#### [TASK PROMPT]
The response should consist only of the lines from the one with "This screenshot has width=889, height=596." to the end of the data below, copied exactly and without pictures.

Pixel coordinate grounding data
-*-*-

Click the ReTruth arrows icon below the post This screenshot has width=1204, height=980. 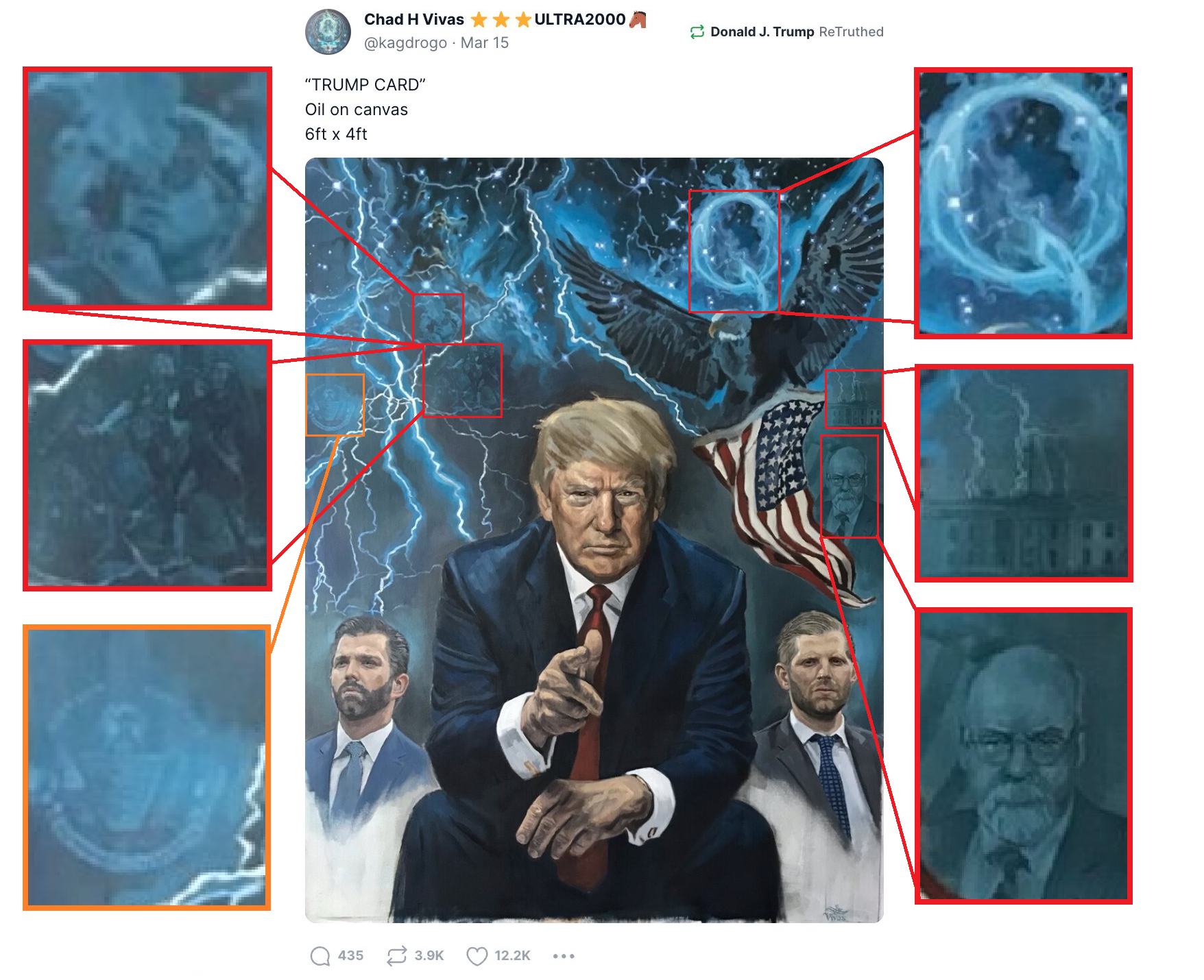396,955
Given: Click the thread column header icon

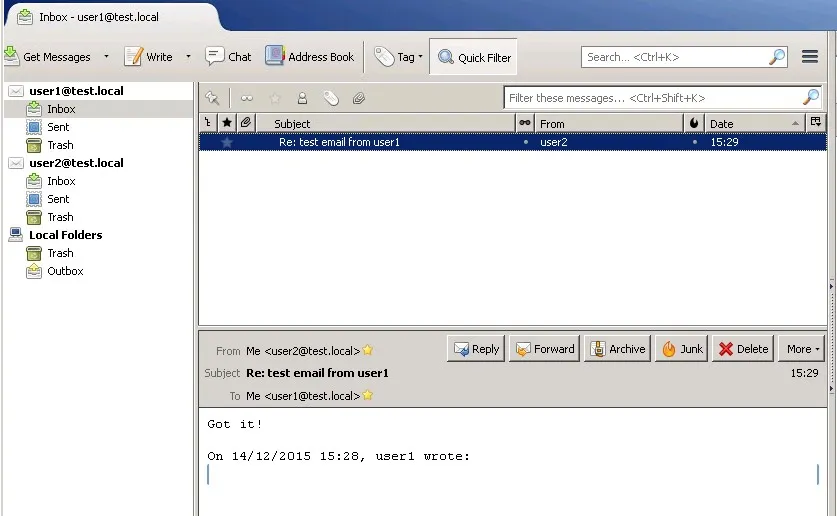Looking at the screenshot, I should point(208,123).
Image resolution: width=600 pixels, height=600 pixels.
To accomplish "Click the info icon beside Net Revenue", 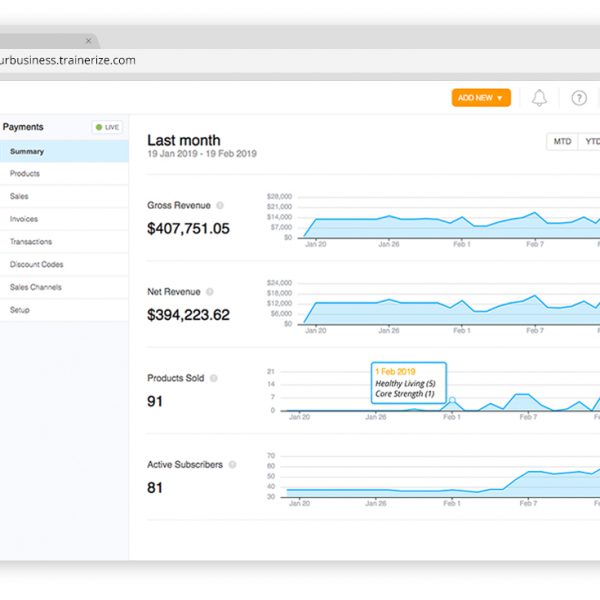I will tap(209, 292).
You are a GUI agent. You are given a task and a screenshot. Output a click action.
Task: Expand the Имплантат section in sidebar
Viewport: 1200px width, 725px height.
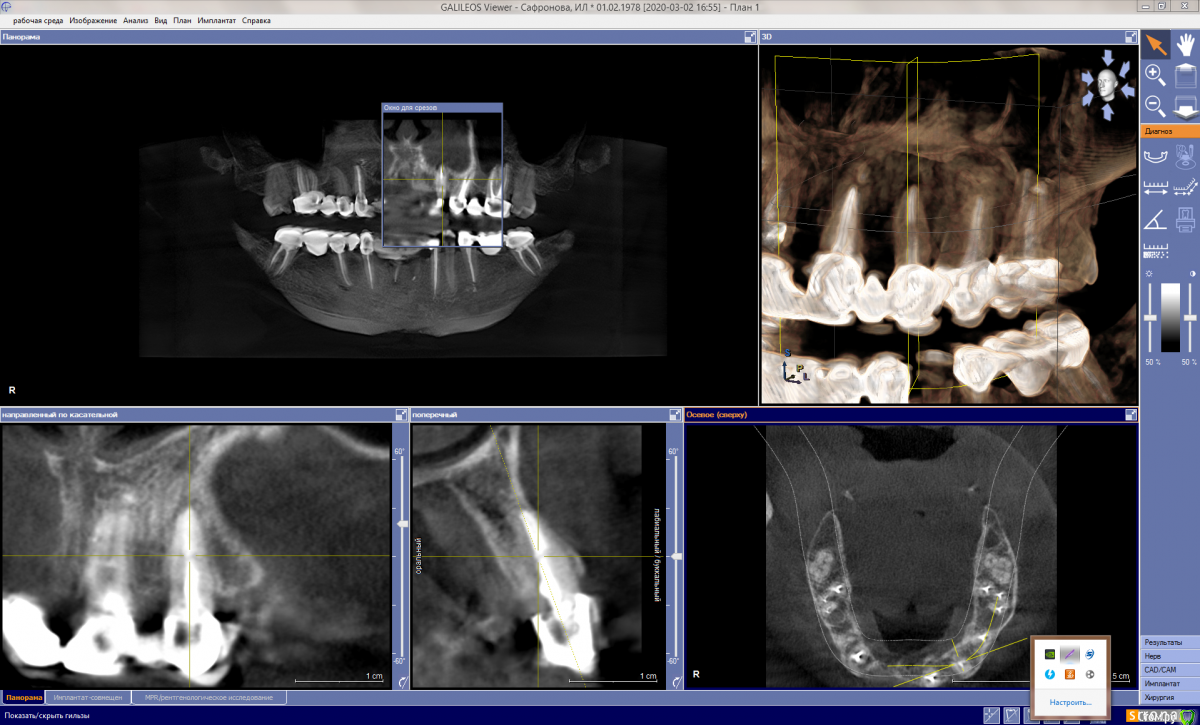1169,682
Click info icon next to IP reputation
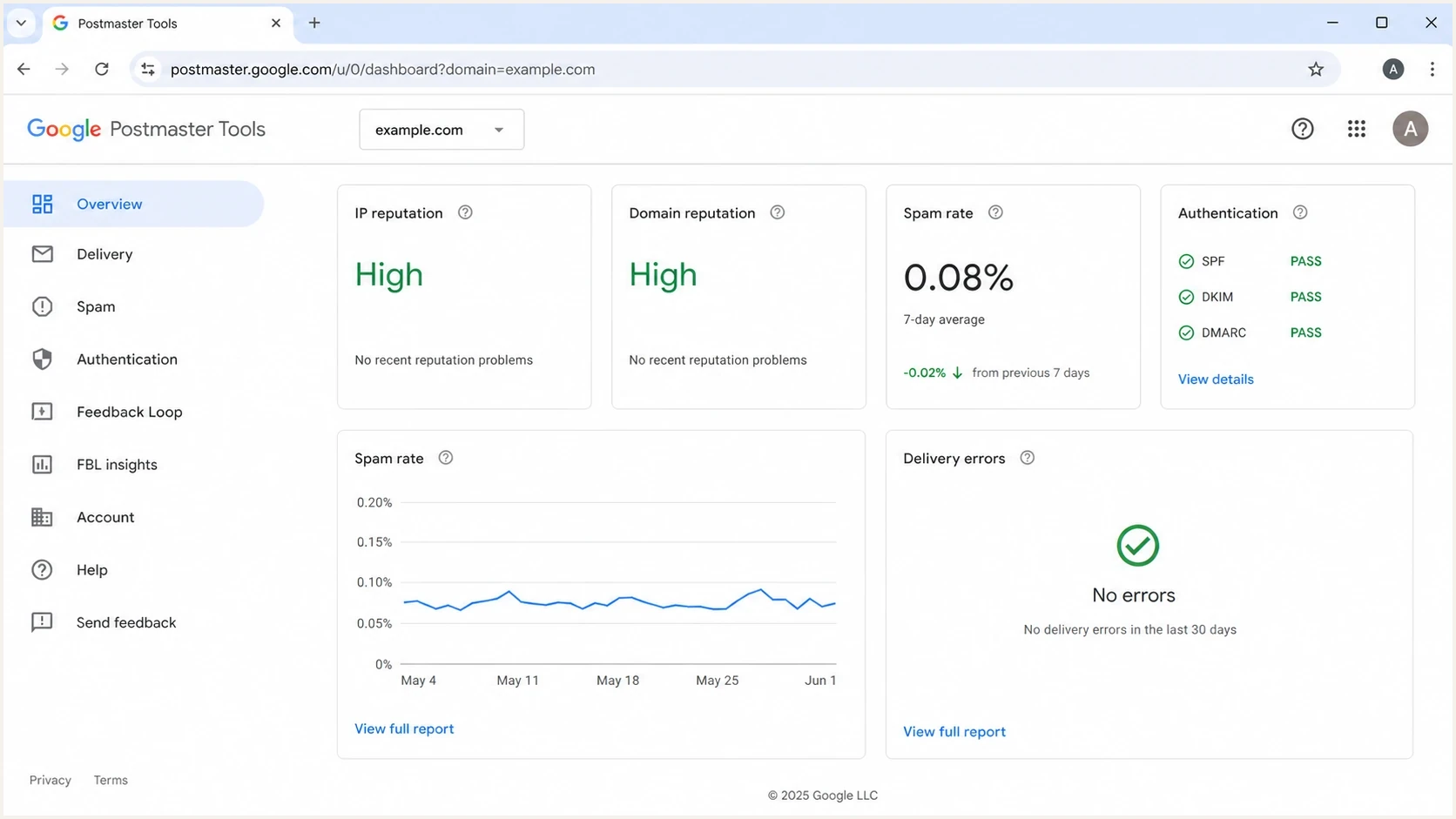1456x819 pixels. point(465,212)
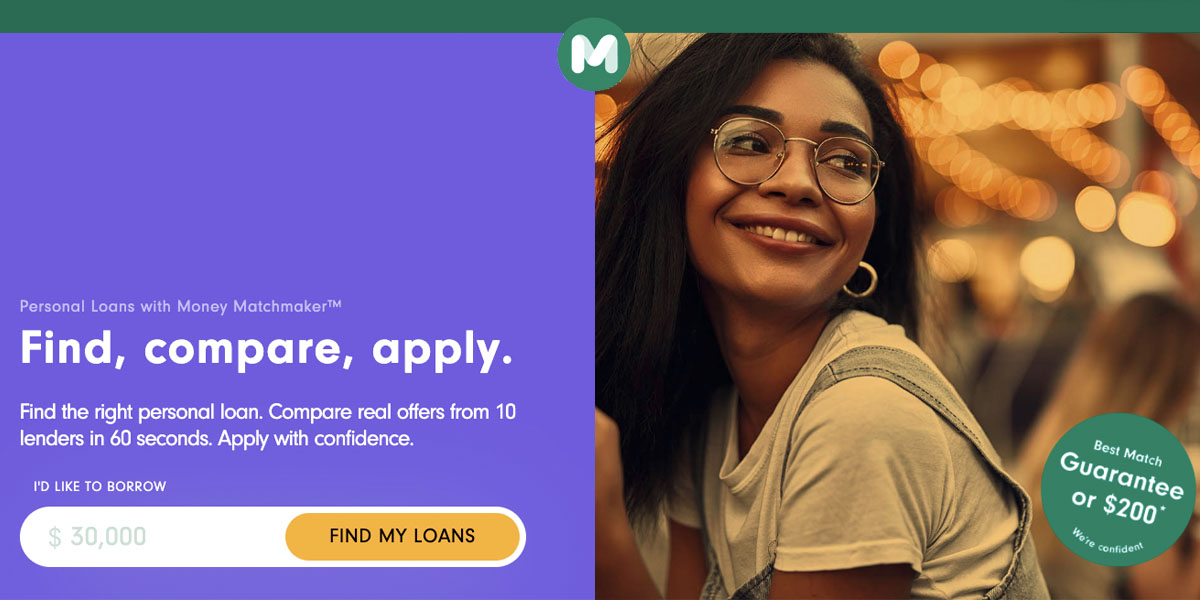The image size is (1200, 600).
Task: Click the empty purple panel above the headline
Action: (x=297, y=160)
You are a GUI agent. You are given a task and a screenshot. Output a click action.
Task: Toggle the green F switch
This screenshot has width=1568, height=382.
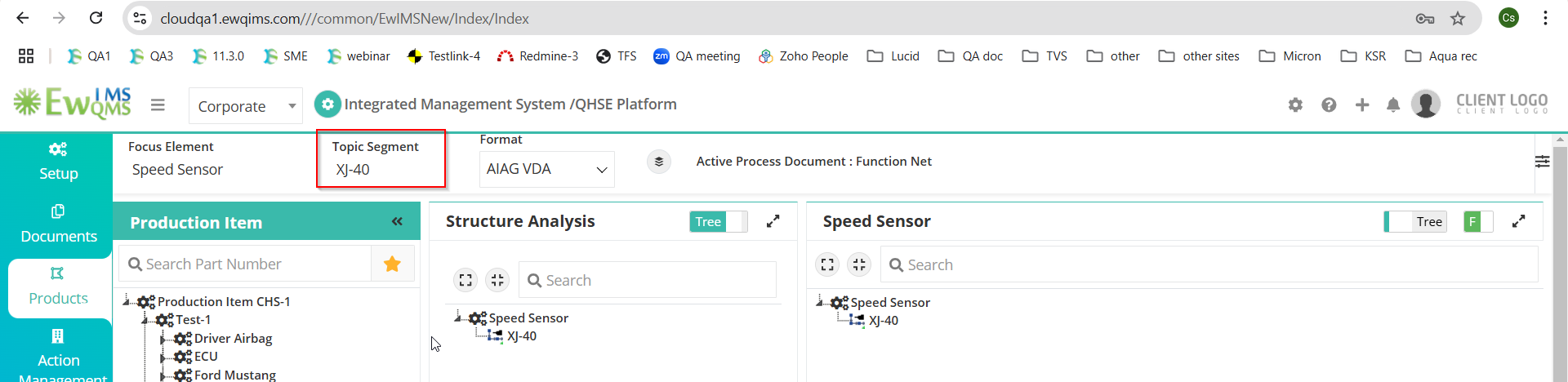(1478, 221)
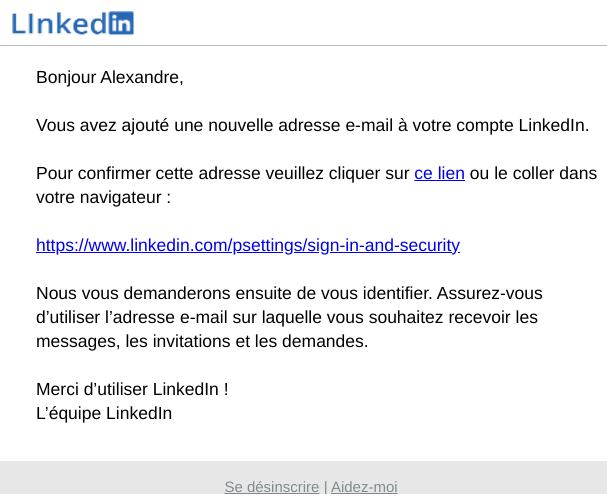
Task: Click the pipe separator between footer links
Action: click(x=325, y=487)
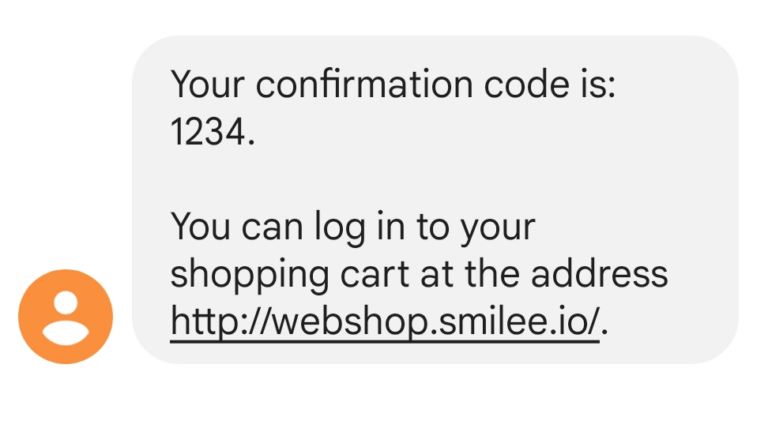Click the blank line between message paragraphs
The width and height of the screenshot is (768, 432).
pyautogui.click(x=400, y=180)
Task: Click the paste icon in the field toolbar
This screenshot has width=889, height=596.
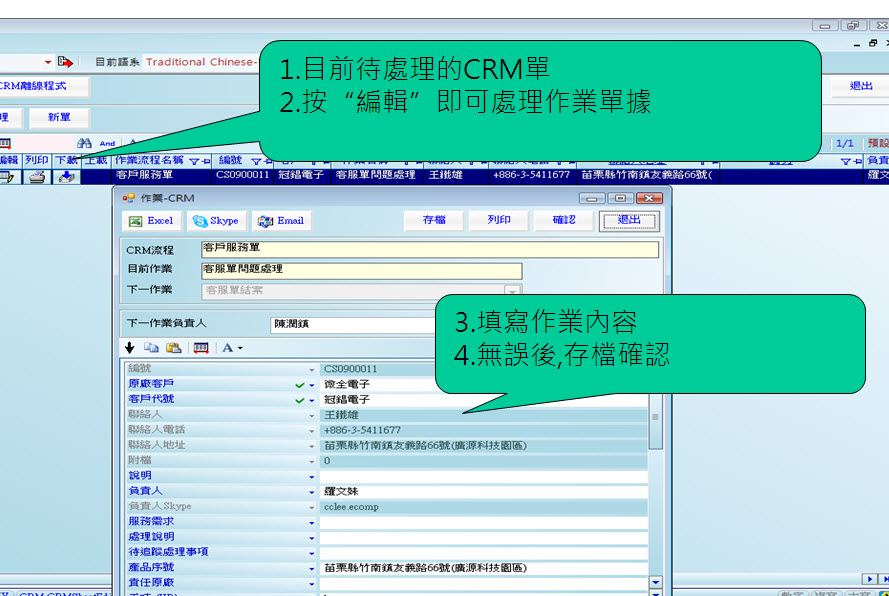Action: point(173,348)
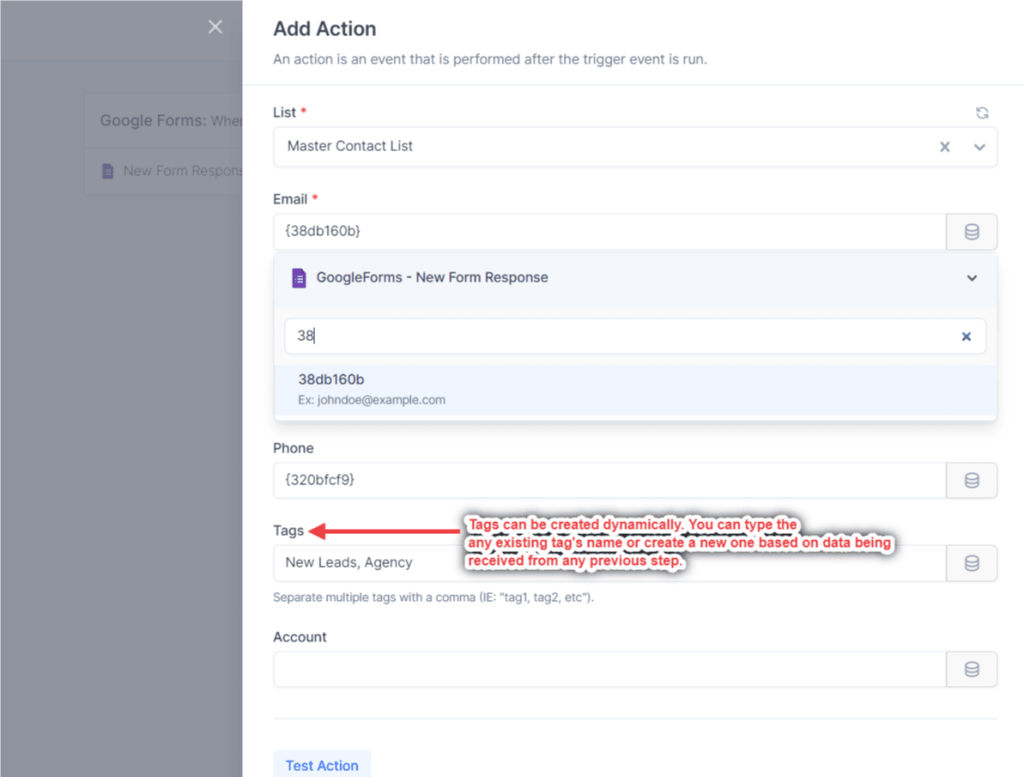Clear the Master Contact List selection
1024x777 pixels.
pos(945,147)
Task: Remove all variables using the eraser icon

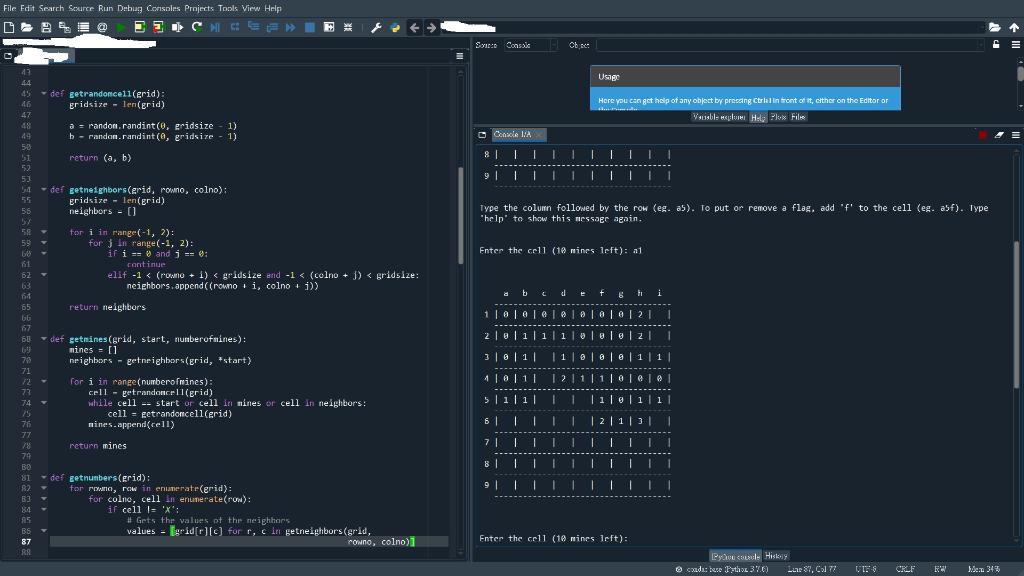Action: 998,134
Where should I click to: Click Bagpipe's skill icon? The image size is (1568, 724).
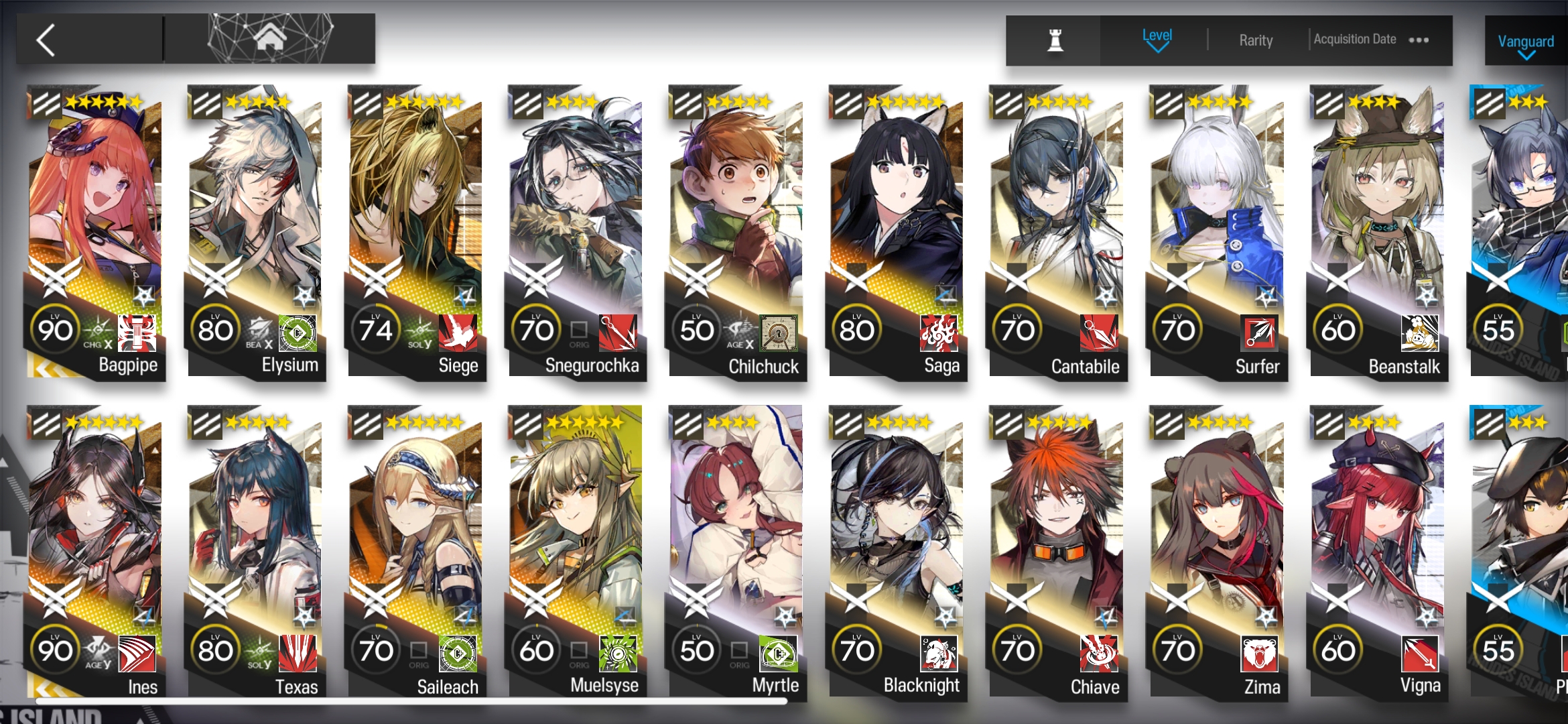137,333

-*-*-

#### [EXERCISE OUTPUT]
This screenshot has width=889, height=596.
Action: point(173,348)
Clear the Master Contact List selection
1024x777 pixels.
pos(945,147)
Task: Remove all variables using the eraser icon

Action: 998,134
Where should I click to: Click Bagpipe's skill icon? The image size is (1568, 724).
137,333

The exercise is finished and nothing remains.